Je me suis pris une salutaire gifle, quoique tardive. Je pensais vraiment avoir à peu près pris conscience des mécanismes de domination sexiste, de leur enracinement dans les mentalités, et les avoir largement extirpés de la mienne. Je connais les statistiques terrifiantes des viols dans notre société, et mon expérience du syndicalisme étudiant m'a permis d'avoir accès à des formations en matière de féminisme et d'anti-sexisme qui m'ont été plus que précieuses.
Sauf qu'il y a de cela 5 ans (en plein militantisme susnommé, donc), une de mes amies, R., rencontrée sur un autre forum, a hébergé dans sa chambre d'étudiante un pote plutôt populaire du même site, J. Elle a raconté comment il l'avait draguée alors qu'ils étaient couchés, à grands renforts de contacts physiques intempestifs, malgré ses refus répétés. Il a heureusement fini par abandonner, mais R. avait passé l'une des pires nuits de sa vie, empoisonnée par la peur. Elle avait songé à porter plainte, et qualifier J. de "violeur".
Ça avait fait du bruit à l'époque, parmi la bande de potes forumeurs (dont je faisais également partie). Et l'avis général était que J. avait "juste été un gros lourd" (c'était le terme consacré), mais qu'il était "beaucoup trop niais et romantique" pour faire du mal à une fille, qu'il était de toutes manières naturellement, et même culturellement (il était antillais, une région apparemment plus chaleureuse que la métropole) tactile, que R., connues pour ses convictions féministes affirmées et son caractère emporté, avait sur-réagi, et qu'il était déplorable que cette histoire ait plombé l'ambiance au sein du forum. Un petit groupe réuni pour un wk à Rennes en était arrivé aux mêmes conclusions un soir entre la poire et le fromage. Outre moi, il comprenait mon meilleur pote d'alors et camarade de SUD-étudiant-e-s, qui était aussi celui de R. (si), et deux ami-e-s étudiant-e-s en psycho, que du gauchiste et de la progressistes cultivé-e-s et sensibles aux problèmes des inégalités.
Aucun d'entre nous, pas même la seule fille du groupe, n'a envisagé un instant que J. n'avait pas à insister après un refus et qu'il avait commis une violence traumatisante. Et ce n'est qu'à la lecture de ce tumblr que cette histoire m'est revenue à l'esprit. Je ne sais toujours pas si R. avait raison de qualifier J. de "violeur", mais je sais que nous avions tort en niant la gravité de cette histoire, et en refusant de remettre en cause notre certitude qu'il était un type bien. J'ai mis 5 ans à m'en rendre compte.

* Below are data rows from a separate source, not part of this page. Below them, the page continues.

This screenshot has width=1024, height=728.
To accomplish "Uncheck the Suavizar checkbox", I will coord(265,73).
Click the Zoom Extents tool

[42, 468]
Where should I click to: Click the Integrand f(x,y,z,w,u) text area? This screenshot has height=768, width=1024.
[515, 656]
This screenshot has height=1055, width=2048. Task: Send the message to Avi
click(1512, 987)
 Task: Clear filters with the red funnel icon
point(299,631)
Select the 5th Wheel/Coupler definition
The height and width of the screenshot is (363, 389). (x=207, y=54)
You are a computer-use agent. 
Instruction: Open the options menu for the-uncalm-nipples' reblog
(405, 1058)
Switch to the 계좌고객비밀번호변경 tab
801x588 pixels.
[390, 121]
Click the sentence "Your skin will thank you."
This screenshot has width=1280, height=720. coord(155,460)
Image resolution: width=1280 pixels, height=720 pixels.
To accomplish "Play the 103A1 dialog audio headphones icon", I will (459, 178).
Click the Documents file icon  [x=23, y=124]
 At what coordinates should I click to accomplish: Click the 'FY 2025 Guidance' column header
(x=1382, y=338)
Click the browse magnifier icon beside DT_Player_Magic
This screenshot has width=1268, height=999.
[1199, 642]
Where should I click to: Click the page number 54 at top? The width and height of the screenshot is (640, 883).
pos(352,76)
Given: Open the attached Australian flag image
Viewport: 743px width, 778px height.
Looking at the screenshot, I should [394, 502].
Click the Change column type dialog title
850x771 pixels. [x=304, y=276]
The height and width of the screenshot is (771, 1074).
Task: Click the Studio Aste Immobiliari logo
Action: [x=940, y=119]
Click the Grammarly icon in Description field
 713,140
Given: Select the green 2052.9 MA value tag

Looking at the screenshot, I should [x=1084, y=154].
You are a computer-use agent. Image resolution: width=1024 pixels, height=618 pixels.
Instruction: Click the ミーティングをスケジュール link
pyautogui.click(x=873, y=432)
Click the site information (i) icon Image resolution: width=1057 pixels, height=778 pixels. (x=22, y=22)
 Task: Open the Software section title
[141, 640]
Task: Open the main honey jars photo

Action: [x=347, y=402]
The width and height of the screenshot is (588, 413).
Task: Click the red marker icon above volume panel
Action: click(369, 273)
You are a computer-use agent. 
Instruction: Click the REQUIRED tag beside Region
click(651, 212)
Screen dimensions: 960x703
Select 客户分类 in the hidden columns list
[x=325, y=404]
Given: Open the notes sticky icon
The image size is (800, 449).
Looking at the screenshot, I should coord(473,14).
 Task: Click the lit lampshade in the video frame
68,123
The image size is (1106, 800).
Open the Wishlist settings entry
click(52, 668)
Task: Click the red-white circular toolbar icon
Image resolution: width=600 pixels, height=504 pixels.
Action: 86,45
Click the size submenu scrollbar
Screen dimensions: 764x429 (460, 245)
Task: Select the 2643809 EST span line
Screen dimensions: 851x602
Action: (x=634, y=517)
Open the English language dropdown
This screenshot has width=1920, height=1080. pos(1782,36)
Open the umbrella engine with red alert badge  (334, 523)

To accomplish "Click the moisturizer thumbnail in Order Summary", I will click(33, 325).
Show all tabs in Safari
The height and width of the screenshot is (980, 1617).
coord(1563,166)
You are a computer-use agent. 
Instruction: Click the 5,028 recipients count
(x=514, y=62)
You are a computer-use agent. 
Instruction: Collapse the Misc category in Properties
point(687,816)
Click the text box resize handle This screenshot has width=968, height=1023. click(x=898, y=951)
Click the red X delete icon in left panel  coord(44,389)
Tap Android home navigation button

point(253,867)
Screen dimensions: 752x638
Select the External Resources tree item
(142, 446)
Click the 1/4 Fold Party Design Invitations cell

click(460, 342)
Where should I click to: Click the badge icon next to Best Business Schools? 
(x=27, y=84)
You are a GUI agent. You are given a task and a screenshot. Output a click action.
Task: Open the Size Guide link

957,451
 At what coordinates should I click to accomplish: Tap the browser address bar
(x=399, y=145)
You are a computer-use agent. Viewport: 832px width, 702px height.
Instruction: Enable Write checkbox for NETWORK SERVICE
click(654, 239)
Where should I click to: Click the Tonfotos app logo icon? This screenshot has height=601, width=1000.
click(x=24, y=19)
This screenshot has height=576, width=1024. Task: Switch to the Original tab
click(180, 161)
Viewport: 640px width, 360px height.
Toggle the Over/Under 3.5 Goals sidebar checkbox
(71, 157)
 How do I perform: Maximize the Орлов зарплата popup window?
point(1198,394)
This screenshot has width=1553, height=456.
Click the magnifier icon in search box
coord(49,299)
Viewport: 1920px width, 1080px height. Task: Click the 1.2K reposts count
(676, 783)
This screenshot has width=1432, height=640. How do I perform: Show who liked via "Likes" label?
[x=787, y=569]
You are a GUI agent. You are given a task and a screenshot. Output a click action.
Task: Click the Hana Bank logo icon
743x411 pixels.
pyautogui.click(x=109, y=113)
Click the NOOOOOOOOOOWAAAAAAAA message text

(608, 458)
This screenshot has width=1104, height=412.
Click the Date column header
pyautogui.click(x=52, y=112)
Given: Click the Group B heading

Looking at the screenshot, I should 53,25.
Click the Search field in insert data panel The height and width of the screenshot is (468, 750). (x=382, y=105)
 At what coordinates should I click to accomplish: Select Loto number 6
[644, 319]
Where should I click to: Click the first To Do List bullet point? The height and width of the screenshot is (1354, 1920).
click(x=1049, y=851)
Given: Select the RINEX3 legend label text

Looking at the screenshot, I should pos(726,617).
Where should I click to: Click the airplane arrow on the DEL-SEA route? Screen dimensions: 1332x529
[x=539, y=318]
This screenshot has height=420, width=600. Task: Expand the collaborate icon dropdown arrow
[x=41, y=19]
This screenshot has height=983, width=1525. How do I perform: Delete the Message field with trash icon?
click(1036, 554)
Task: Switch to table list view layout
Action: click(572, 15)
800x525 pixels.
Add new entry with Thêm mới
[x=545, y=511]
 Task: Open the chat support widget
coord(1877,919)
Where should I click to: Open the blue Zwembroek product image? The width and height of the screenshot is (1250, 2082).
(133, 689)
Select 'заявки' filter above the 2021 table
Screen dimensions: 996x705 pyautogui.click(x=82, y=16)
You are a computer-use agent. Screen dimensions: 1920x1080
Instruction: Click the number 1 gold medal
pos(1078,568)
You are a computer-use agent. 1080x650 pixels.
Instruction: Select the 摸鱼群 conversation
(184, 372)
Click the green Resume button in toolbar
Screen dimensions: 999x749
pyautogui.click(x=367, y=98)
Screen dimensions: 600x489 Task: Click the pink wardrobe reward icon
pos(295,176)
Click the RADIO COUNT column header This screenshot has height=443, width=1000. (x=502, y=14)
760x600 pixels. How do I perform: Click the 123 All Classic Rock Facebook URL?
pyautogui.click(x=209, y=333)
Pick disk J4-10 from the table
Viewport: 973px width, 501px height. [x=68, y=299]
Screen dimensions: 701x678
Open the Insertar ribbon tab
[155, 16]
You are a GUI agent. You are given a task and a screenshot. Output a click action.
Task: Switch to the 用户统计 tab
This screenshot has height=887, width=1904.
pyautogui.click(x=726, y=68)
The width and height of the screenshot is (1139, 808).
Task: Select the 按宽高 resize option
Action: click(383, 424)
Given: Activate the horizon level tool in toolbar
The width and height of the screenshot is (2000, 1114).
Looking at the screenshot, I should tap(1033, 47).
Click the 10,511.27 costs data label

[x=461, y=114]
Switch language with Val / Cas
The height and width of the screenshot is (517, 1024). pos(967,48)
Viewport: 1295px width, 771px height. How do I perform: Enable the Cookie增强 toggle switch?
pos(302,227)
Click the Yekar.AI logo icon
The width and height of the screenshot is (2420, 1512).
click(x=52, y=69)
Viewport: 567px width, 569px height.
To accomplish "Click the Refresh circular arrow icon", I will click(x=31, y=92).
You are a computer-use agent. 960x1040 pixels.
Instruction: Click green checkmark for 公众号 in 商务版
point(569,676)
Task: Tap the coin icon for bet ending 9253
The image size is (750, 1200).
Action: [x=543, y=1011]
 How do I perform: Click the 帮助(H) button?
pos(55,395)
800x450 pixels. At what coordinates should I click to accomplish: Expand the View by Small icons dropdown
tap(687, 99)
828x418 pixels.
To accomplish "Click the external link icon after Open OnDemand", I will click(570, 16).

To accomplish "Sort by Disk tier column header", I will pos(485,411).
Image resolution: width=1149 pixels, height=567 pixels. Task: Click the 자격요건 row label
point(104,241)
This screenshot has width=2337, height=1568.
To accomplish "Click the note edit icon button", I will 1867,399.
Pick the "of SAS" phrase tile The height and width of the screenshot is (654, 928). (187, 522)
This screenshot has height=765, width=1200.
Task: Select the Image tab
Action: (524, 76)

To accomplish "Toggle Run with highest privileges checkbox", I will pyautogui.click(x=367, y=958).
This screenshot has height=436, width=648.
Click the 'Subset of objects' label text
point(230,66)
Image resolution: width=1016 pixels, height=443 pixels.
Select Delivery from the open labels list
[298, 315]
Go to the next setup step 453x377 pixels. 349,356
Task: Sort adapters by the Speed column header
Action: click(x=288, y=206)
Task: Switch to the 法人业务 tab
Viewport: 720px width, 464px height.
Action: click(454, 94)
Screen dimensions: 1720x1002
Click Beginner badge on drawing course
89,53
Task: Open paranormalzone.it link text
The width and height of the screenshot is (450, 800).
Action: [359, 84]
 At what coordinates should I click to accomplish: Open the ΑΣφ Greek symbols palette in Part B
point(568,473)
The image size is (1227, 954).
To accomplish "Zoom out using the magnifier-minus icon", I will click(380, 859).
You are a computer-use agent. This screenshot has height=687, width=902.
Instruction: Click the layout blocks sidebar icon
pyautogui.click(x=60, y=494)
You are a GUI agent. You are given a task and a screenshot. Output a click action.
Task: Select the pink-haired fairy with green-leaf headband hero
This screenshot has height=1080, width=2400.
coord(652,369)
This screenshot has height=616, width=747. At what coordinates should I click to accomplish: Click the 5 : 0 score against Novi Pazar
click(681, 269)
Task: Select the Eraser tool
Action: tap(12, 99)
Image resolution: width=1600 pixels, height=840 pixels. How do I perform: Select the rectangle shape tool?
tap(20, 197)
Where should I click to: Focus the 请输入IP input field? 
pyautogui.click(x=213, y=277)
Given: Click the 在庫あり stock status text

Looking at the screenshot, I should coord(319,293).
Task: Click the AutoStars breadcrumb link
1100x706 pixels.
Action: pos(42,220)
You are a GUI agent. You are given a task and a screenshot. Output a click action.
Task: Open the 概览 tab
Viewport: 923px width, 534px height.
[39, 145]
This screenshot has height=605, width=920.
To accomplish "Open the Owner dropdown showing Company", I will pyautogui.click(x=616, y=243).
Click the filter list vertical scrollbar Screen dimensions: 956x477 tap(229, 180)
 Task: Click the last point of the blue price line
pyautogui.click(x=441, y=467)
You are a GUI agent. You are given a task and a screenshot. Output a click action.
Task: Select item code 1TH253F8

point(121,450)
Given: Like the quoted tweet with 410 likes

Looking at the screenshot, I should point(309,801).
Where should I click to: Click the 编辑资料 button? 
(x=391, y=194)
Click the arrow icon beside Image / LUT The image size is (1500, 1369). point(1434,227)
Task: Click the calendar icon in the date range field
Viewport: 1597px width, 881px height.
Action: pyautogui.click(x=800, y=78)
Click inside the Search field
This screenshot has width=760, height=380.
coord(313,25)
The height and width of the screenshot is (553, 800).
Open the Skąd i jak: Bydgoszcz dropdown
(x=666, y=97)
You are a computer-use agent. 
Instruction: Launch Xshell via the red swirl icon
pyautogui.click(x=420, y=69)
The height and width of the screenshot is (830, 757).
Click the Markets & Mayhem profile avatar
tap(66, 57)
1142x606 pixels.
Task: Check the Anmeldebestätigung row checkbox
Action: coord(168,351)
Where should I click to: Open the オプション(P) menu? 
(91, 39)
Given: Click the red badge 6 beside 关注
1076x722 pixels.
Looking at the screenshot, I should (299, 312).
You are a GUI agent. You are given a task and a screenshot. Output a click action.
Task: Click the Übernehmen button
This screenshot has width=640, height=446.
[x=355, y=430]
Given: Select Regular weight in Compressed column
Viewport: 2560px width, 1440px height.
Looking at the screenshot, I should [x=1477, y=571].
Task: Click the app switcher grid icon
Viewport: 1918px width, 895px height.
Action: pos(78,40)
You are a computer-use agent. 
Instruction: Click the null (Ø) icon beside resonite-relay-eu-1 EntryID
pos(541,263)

Et je repense avec des sueurs froides à cette soirée de fin de lycée, où une fille, draguée avec succès par un vague pote, s'était retrouvée ivre au point de ne plus pouvoir marcher. Ses amies avaient heureusement décidé de la ramener chez elle, et elles se mirent en route avec trois ou quatre mecs qui se relayaient pour la soutenir, dont moi et le vague pote dont j'ai maintenant oublié le nom, tout ce beau monde plus ou moins imbibé. Au cours du chemin, elle s'est plainte que quelqu'un lui touchait la poitrine, avant de retomber dans un quasi-coma éthylique. Des parents d'une de ses amies sont finalement venus la chercher en voiture.
En rentrant vers la maison où se tenait la fête, un de mes copains a avoué sans aucune gêne qu'il lui avait effectivement "un peu touché les seins", mais pas beaucoup, les amies l'entourant. Le type qui avait dragué la fille ivre avait approuvé en riant, déclarant en substance qu'il était heureux si ses potes avait pu profité de sa conquête. J'ai des nausées en repensant à cet épisode glauque où des types au demeurant sympathiques s'étaient conduits de façon aussi répugnante, mais sur le coup, du haut de mes presque 18 ans, je m'étais contenté d'un rire plus ou moins gêné, et d'ignorer soigneusement cette fille par la suite (heureusement pour elle, cette soirée n'a pas impacté sa vie sociale). Surtout, en lisant ce tumblr, je me demande ce qui se serait passé si elle avait été seule avec les garçons. Si l'ignoble était arrivé, aurais-je participé ? J'ose croire que non. Enfin, j'espère. Aurais-je tenté de l'empêcher ? Aussi effroyable que cela puisse être, je dois bien avouer que je n'en suis pas sûr. A l'époque, je ne pense pas que j'aurais considéré comme un viol le fait d'imposer une relation sexuelle à une fille trop ivre pour donner un consentement ou pour exprimer un refus constant.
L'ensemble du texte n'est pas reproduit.